Pioneer today introduced the BDR-S05J-BK, a new Blu-ray disc burner capable of recording pon BD-R discs at 12x.

The Japanese company is expected to release the drive in Japan next month for about 38,000 Yen ($417). Pioneer is also expected offer an OEM version of the drive in the overseas markets (BDR-205). The drive will not be available in Europe since Pioneer Europe has withdrawn from the PC Components distribution business since the end of July 2009 for strategic reasons.

PLDS is also expected to release a 12x BD burner in the Q4 of 2009.

The BDR-S05J-BK is the first BD burner that supports the 12x recording with selected BD-R SL and DL media (6x- certified). The SATA drive also supports 6x recording with BD-R LTH discs, 2x with BD-RE/RE DL, 16x with DVDR, 8x with DVDR DL and DVDRW discs, 40x with CD-R 40 X speed and finally 24x with CD-RW discs.

The 12x burning speed can be achived using 6x BD-R SL and DL discs by Panasonic. Other BD-R discs will be burned at 10x or 6x, according to the company.



Before writing on a BD-R the drive performs the typical "lookup" in the firmware in order to decide the maximum allowed speed for the inserted BD-R disc.

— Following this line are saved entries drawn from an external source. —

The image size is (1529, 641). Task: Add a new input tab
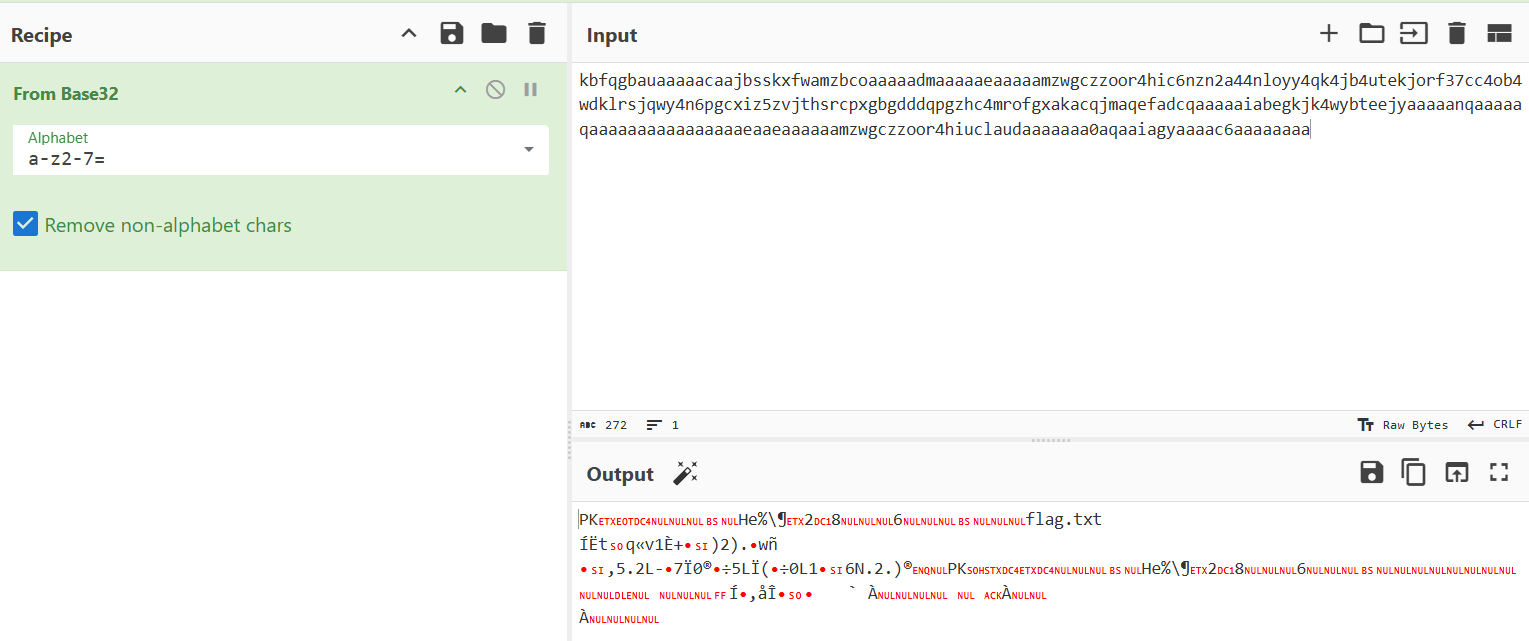pyautogui.click(x=1328, y=34)
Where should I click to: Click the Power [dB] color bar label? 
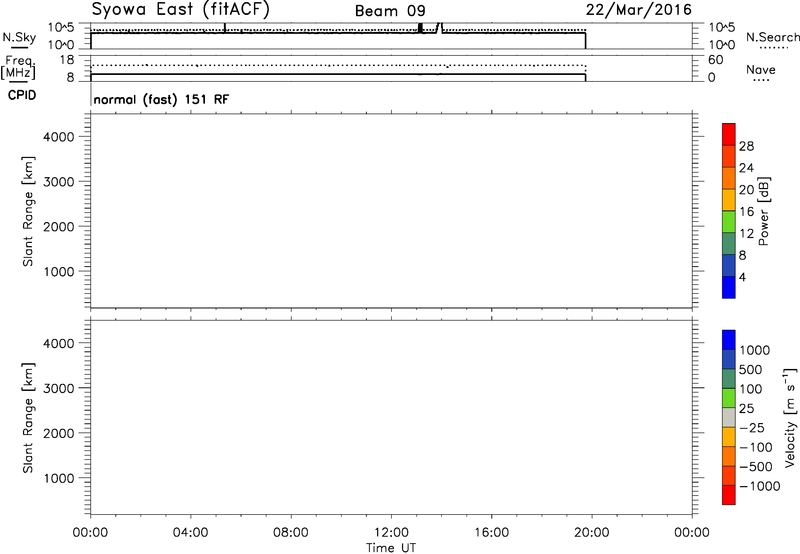click(x=763, y=214)
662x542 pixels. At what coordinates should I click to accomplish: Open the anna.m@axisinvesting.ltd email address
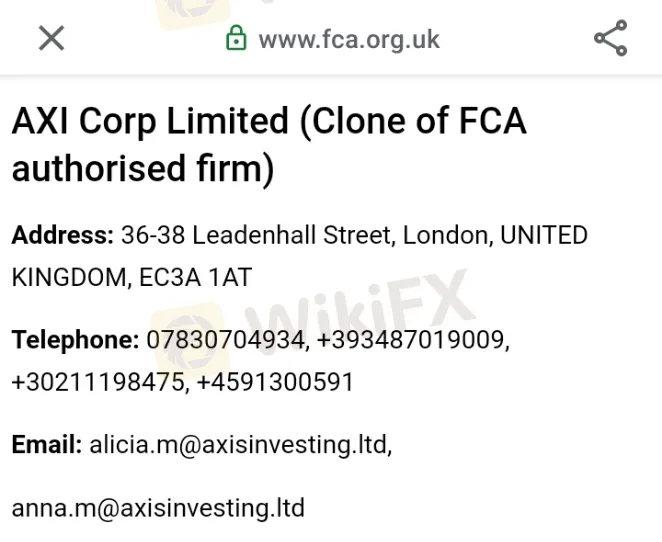[x=158, y=507]
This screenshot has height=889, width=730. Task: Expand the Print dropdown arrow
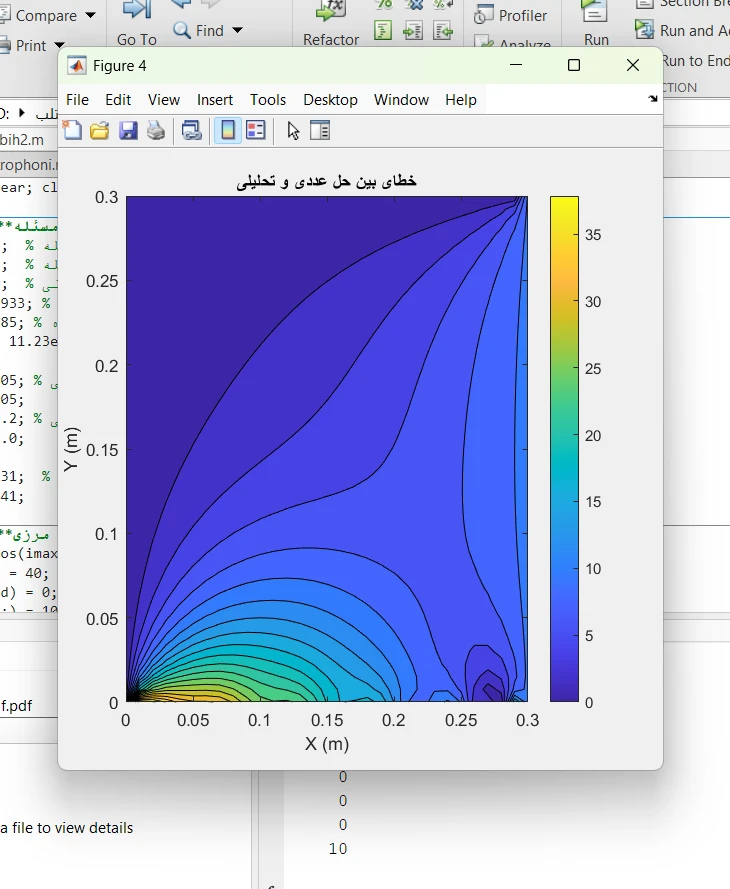pyautogui.click(x=59, y=45)
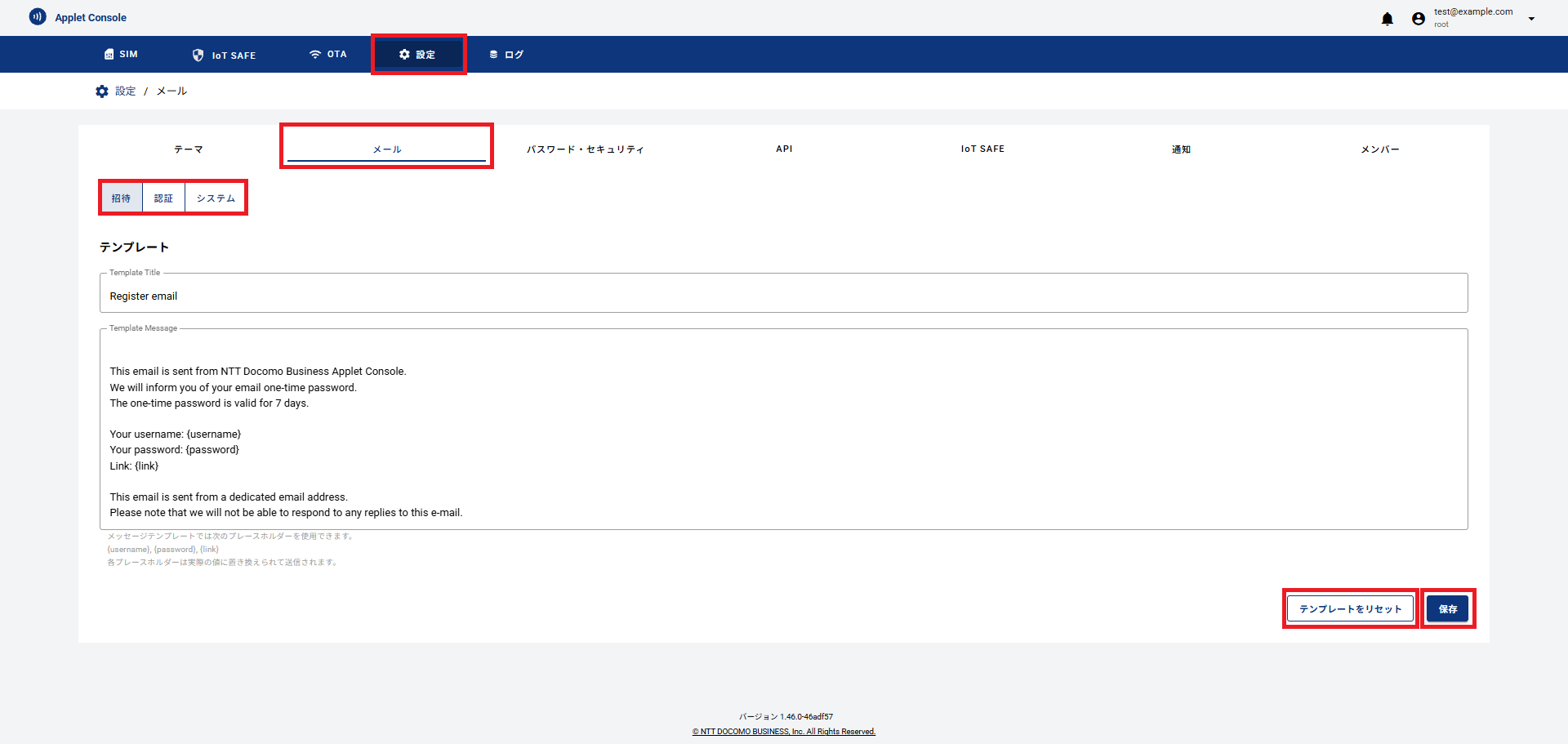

In addition, for any disc that is not registered in the drive's firmware, the BD burner uses the 4x speed for writing.

Pioneer's drive also also It features a dustproof structure that keeps dust away from the internal of the drive's case, as well as Pioneer's Disc-Resonance Stabiliser technology. This controls the airflow generated by disc rotation in order to minimize disc warping, which can occur when media rotates at high speed. In addition, the airflow within the unit has been improved, enabling air to easily circulate around the internal chassis, reducing noise caused by the build-up of air. Finally, the drive's design prevents the escape of air, especially through the front bezel, that can create significant amounts of background noise.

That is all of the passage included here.